In Marchitelli v 15 Westgate Terrace Ltd , a long lease was held by the appellant tenant of a flat in London. The lease contained a covenant on the part of the tenant “Not to do or permit or suffer in or upon the Demised Premises…any illegal or immoral act or any act or thing which may be or may become a nuisance or annoyance or cause damage to the Lessors or the tenants of the Lessor or the occupiers of any part of the Building.”
The Landlord had brought an application to the First-tier Tribunal (FTT) under s168(4) of the Commonhold and Leasehold Reform Act 2002 seeking a declaration that the lessee was in breach of this covenant; alleging that the tenant had in fact sublet the property to a relative, who was in turn using the premises as a brothel.

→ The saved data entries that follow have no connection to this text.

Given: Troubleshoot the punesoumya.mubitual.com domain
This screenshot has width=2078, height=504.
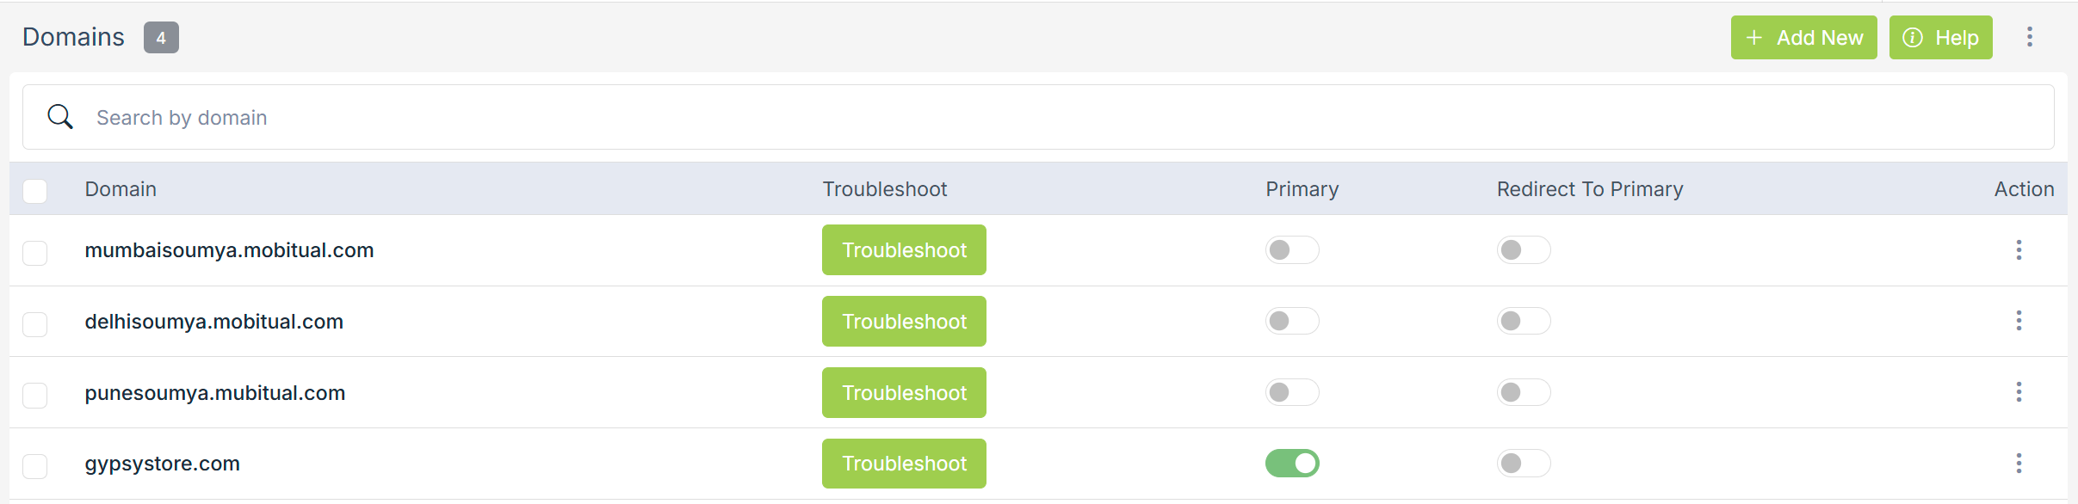Looking at the screenshot, I should (x=904, y=393).
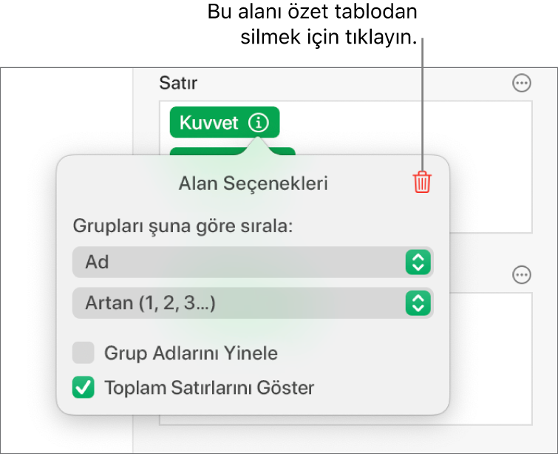
Task: Select the partially hidden field below Kuvvet
Action: pyautogui.click(x=285, y=151)
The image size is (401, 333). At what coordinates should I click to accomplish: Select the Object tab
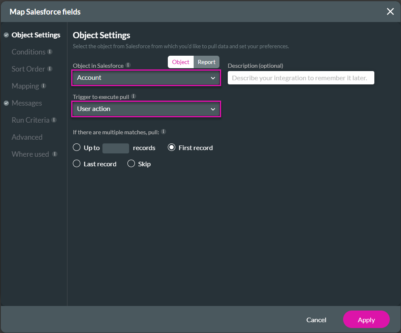coord(180,62)
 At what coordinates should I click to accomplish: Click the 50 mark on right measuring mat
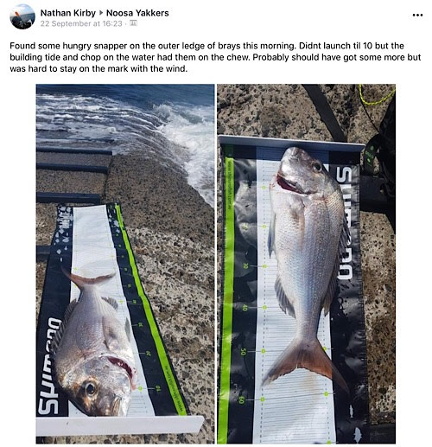click(244, 352)
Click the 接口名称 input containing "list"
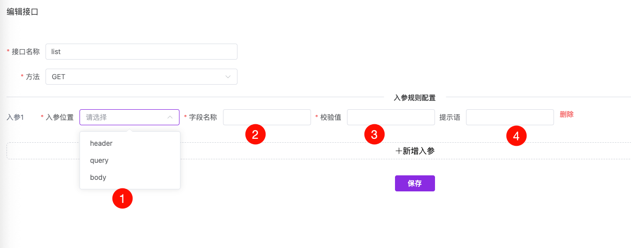Image resolution: width=631 pixels, height=248 pixels. pos(141,52)
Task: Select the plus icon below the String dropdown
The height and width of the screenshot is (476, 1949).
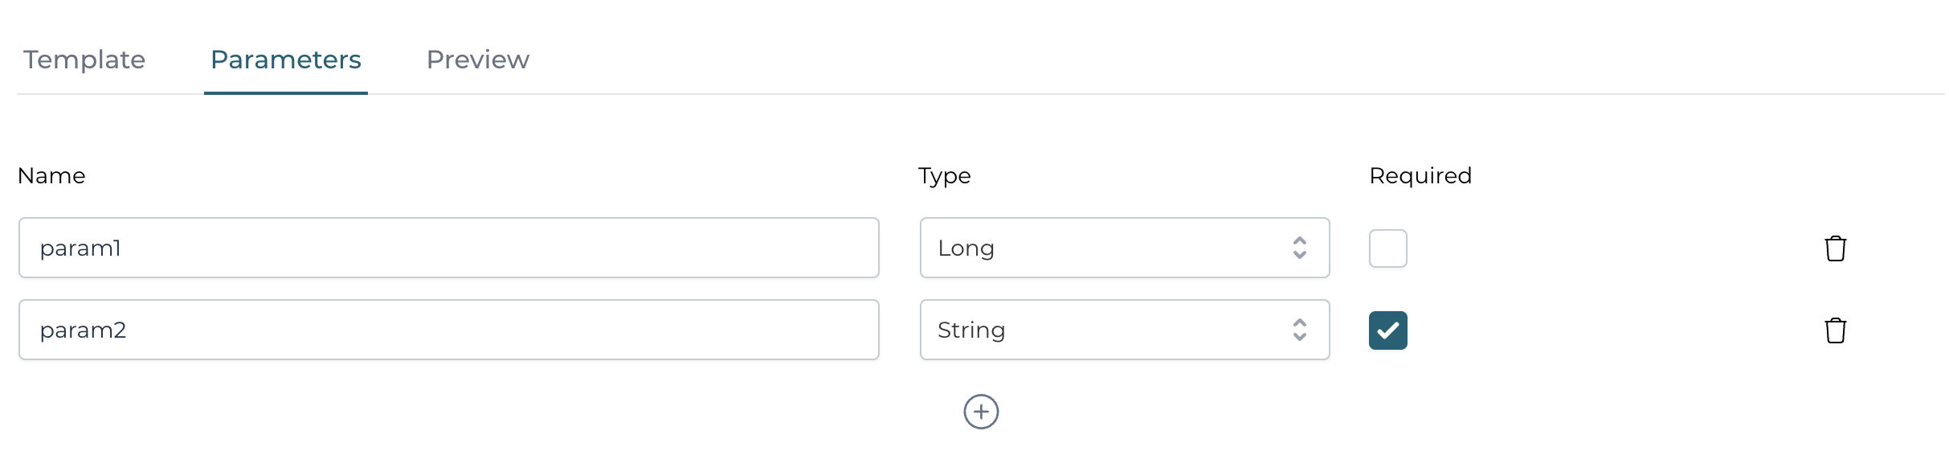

It was agreed that the tenant herself had not been involved in the actions which amounted to a breach, but the Landlord averred that she had nevertheless failed to prevent it from continuing.
The appellant submitted that she had trusted her agent with the management of the property, particularly following her diagnosis with a serious illness. Upon being made aware of the breach, she alleged to have instructed the agent to terminate the subletting arrangement and recover possession of the premises.
The First-tier Tribunal Decision
The FTT held that there was significant circumstantial evidence that the breach complained of, had occurred, despite a lack of direct evidence of the misuse of the property and made a determination to that effect.
The tenant appealed the FTT decision on two grounds; namely, that the landlord had failed to discharge the evidential burden in proving the breach and that the evidence presented was insufficient to establish that the tenant had permitted or allowed the breach to continue and as such, she could not be held to have breached the covenant.
The Appeal Decision
The Upper Tribunal (UT) found in favour of the landlord on the first ground of appeal, agreeing with the FTT that although the evidence was predominately circumstantial, sufficient evidence had been presented to infer that the property was being used for a purpose that breached the aforementioned lease covenant.
In considering the second ground, the UT gave regard to Berton v Alliance Economic Investment Co  and reaffirmed that that the actions of an agent could still result in a tenant’s breach of covenant, and that the appropriate question for the FTT to consider was ‘whether a reasonable person would have taken steps to prevent the prohibited use which the tenant failed to take’.
Ultimately, the UT found that no finding of fact had been reached in respect of the appellant’s actions, or indeed lack of action, and that the FTT had not given sufficient explanation as to why it had decided that the appellant and her agent had not taken sufficient steps. The second ground of appeal was allowed in favour of the appellant. This matter was remitted back to the FTT, to be heard by another panel, who were to reconsider whether the appellant had breached the user covenant.
Advice and action
Although fact-specific, the case highlights that when considering a breach of covenant where it is not the tenant directly committing the breach, it may not be sufficient to merely establish that a breach has occurred. Rather, there is a need to establish that the tenant has permitted or suffered to permit the breach, either through its own actions or its lack of action.
It also reaffirms that a tenant can be held liable for the actions of its agent.
In addition, it highlights the importance of ensuring that a determination is specific and make an express finding of breach so as to enable a Landlord to serve a valid Section 146 Notice. Failure to do so could result in significant difficulties in the event that the Landlord later wishes to enforce the Section 146 Notice via forfeiture proceedings. The County Court, in assessing the forfeiture claim, must be able to rely on the certainty of a decision from the FTT to conclude the seriousness of the breach, the culpability of the appellant and the appropriate response to an application for relief from forfeiture.
The Upper Tribunal found in favour of the landlord in that there had been a breach of covenant, but could not find sufficient evidence to demonstrate that the leaseholder herself had permitted the breach to continue.